··· Supplied text ···

Monday, February 18, 2008

Back Online with Updates

We finally have our internet up 100%. It was very aggravating being stuck home with a sick child, only having children's shows on tv to keep her happy, all the house work done, my stamping order delayed via UPS so no new stamps to play with, and no internet for me to mess around on the computer. So Bailey and I decided to break out a puzzle we got for Christmas to make the time go by faster.
One thing about me, I become obsessed when I start a puzzle. I have been known to stay up all night to finish it. Well this particular puzzle was very challenging and I had to throw in the towel the night we started it. We finally finished it on Saturday.....it was a funny moment when it came to putting in the last piece. I always have had this "thing" about being the one to put in the last piece.....I don't know, call it obsessed, call it an accomplishment thing, call it my competitive side, whatever.....but Bailey was very insistent on being the one to put in the piece....we actually kinda had a tussle over the piece. It was at that moment that I realized my child was just like me. I had to "let" her put in the last piece. It was the first time I haven't put it in. I actually kinda laughed at myself at how pitiful I was about a puzzle piece. I gave her the piece and let her put it in, and just seeing the sense of accomplishment on her face was so worth it. I know this probably sounds dumb to most, but it was a funny moment for me.
I don't know what it is about puzzles....I love to do them. I don't make the time always to do them, but when I do, I enjoy it. It is relaxing to me. I remember when my mom was at Roswell Cancer Institute just before she died, I spent a lot of time down in the family waiting area doing a puzzle....it was a puzzle of the "New York Daily Times"....why I remember that I don't know. I just remember that being a form of therapy for me. It basically distracted me from what was happening in my world. It is funny because I look back at that time and sometimes feel guilty that I was doing a puzzle instead of being in the room with my mom. I try to analyze that at times and wonder if it was a reaction of perhaps going back into my childhood where there were no cares in the world.....maybe that is what puzzles are to me....an escape. Boy Dr. Phil would have a good time analyzing me, don't you think?

···

→ **Required tasks**:
1. Reproduce the passage of the blog post about puzzles that begins with the words "Back Online with" and ends with "go by faster.".
2. For the blog post about puzzles, decide whether each statement agrees with the text. Answer yes or no, and quote the words that settle it.
(a) The stamping order was delayed via UPS.
(b) The puzzle was finished on the same night it was started.
(c) The puzzle done at Roswell Cancer Institute showed the "New York Daily Times".
3. Continue the blog post about puzzles with the next part, starting after its final sentence.

··· Data excerpt ···

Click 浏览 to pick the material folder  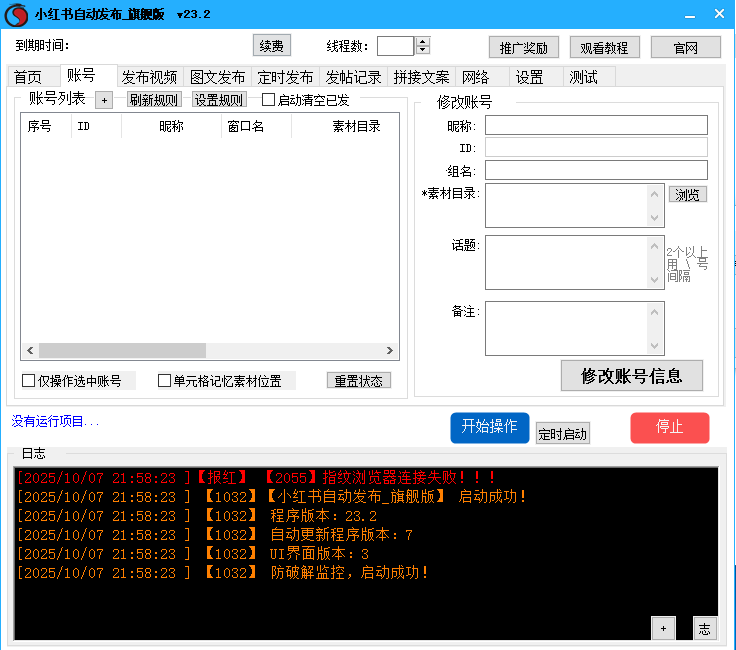687,194
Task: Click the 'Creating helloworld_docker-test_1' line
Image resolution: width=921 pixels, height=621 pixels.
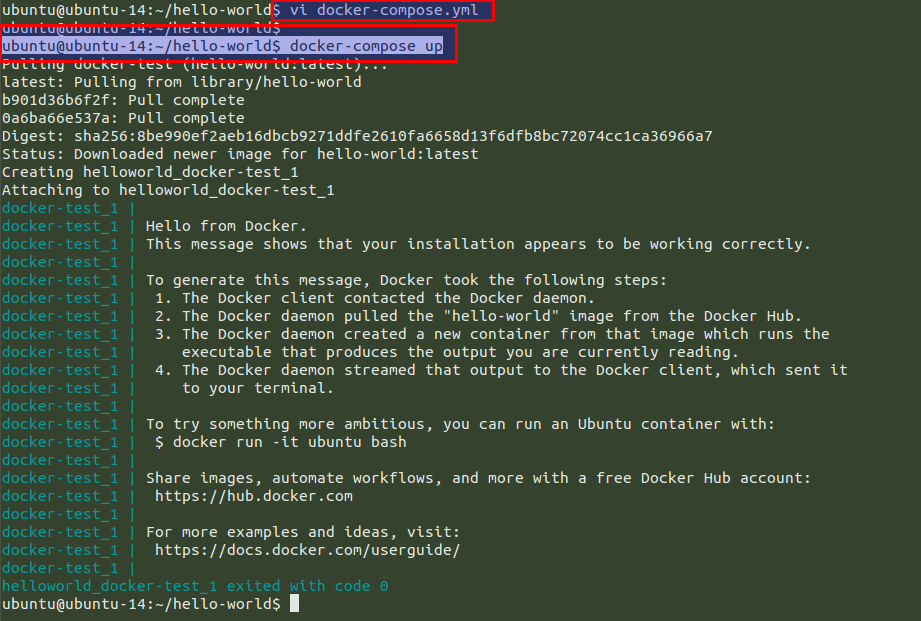Action: [150, 172]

···

→ **Results**:
1.
Back Online with Updates

We finally have our internet up 100%. It was very aggravating being stuck home with a sick child, only having children's shows on tv to keep her happy, all the house work done, my stamping order delayed via UPS so no new stamps to play with, and no internet for me to mess around on the computer. So Bailey and I decided to break out a puzzle we got for Christmas to make the time go by faster.

2.
(a) Yes: "my stamping order delayed via UPS"
(b) No: "I had to throw in the towel the night we started it. We finally finished it on Saturday"
(c) Yes: "it was a puzzle of the "New York Daily Times""

3.
Anyway, things are finally getting back to normal. Bailey did go back to school on Friday but still has a nagging cough. She did cheer for her game on Saturday, but was very tired by the end of the day. I think it is gonna take a few more days for her to be back to normal. We went to church yesterday in the morning and she was very clingy to Todd. We went to Valdosta to go to brunch at one of mine and Todd's favorite restaurants. Todd took us there for our Valentine treat. We then went to the mall and got Bailey some new sneakers. Headed home and then went to church for our small group Lenten study. By the time we got home, Bailey was exhausted and went to bed by 7:00. It is now 9:15 in the morning, and she is still sleeping. Now we did have a very bad night of storms here, so she may not have slept well during it. I know Todd and I were up quite a bit just listening to the thunder, wind and rain, so I am sure she probably heard it as well. I just know I am glad there was no school today, so she was able to catch up on the sleep she needs.
Well, I guess that is all for now. I hope you all have a good week.

3 comments:

Anonymous said...

I give you guys a lot of credit! That puzzle had to be difficult because there are no straight lines to strat you off on the edges! Good job! It is good to see Bailey smiling.

Anonymous said...

What, you did that puzzle in 2 days???? No fair....Next time I'll find a harder one. You were such a good sport to give the honor of the last piece to Bailey.

Anonymous said...

Great job ladies! Yes, it is time to step aside and let the last piece go! Do not feel guilty about our most difficult time in our life, she would have wanted you to keep your mind off of her passing.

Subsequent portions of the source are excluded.